地元の公立中学校の場合、通学時間は平均的に15分前後といわれており、通いやすいのが魅力です。しかし中学受験をするとなると、通える範囲にたまたま希望の学校がある場合は珍しいといえるでしょう。全国的に公立の中高一貫校は、国立の中学校に比べると、比較的通いやすい距離にあることが多いようです。逆に、私立中学校を受験する場合は、40・60分かかり、あえて住んでいる地域から離れているところを選択することも多く見受けられます。ただ、あまりに長時間の通学は睡眠不足などを招きがちで、お子さまの身体的な負担も大きくなるため、通学圏はよく検討する必要があるでしょう。

では、国立・公立中高一貫校・私立校は、どのような違いがあるのか、それぞれの特徴を見ていきましょう。



●国立の中学校
国立大学の付属校である国立中学校。私立校と同様、学科試験での選抜があり、難問が出題される傾向がある。特に最近では、文部科学省による学習指導要領の縛りがなくなったため、私立のようなひねりのある問題が出題されることも。

●公立の中高一貫校
学科試験での選抜はないが、学力テストとして「適性検査」、作文、面接などの選抜がある。適性検査は教科を縦断した問題が出るのが特徴。私立のように学費が高額ではないため、高い人気が続いている。

●私立の中学校
学科試験による選抜があるのが一般的。面接がある場合も。学校によって独自の出題傾向があるため、比較的長期的な準備期間が必要。高校受験をしなくてよい一貫校が人気を集めている。



国公立・私立の準備期間はどれくらい?

では実際、中学受験するにはどれくらい勉強をすればよいのでしょうか?
一般的に、国立と公立中高一貫校は、1年ほどの準備期間が必要な試験の形式だといわれています。
一方、私立は2年ほどの準備が必要といえます。というのも、1・2年分先取りした内容が試験で出されるため、その分の準備期間が必要になってくるというわけです。ただ、ゆとりを持って準備をするには、もう少し前から始めたほうがよいでしょう。
試験の具体的な内容としては、私立の難関校では、高校入試レベルより少し難しい程度、私立中堅校で、高校入試の内容を小学生向けにやや易しくした問題のイメージとなっており、かなり難易度が高いのものになっているのが特徴です。



子どもの成長の度合いと「学校戦略」

私立校の入試問題を例に考えると、小学生のお子さまが高校入試レベルの問題を解くというのは、とても大変なことです。
特に、小学校中学年程度ですと、身体的にも精神的にも、まだまだ成長の度合いに個人差があるのが事実。お子さまの成長の度合いを見極めて、中学受験にとらわれない「学校戦略」を練ってみてください。
また、何時間も机に向かって勉強するのはとても体力のいることです。塾に限らず、運動神経を発達させ、基礎体力を上げることのできる水泳や、反射神経を鍛えるパズルなどをさせるのもよいでしょう。勉強以外でも「できる」を増やしてあげることが、お子さまの自信にも繋がっていきます。

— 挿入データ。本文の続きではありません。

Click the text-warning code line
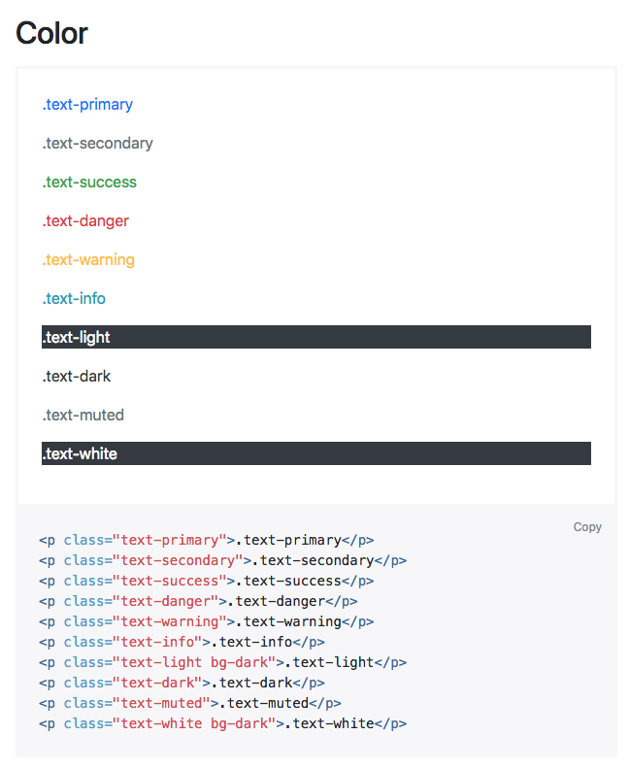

お住まいの地域や、きょうだいの有無など、ご家庭ごとの考え方がおありかと思います。
お子さま自身が置かれた環境のなかで、なるべくよい選択をしてあげたいものですが、無理は禁物です。積極的な子どももいれば消極的な子どももいますし、なるべくお子さまが劣等感を抱かないように、自分で乗り越えられる手助けができればよいですね。


プロフィール


森上展安

森上教育研究所(昭和63年(1988年)に設立した民間の教育研究所)代表。中学受験の保護者向けに著名講師による講演会「わが子が伸びる親の『技』研究会」をほぼ毎週主催。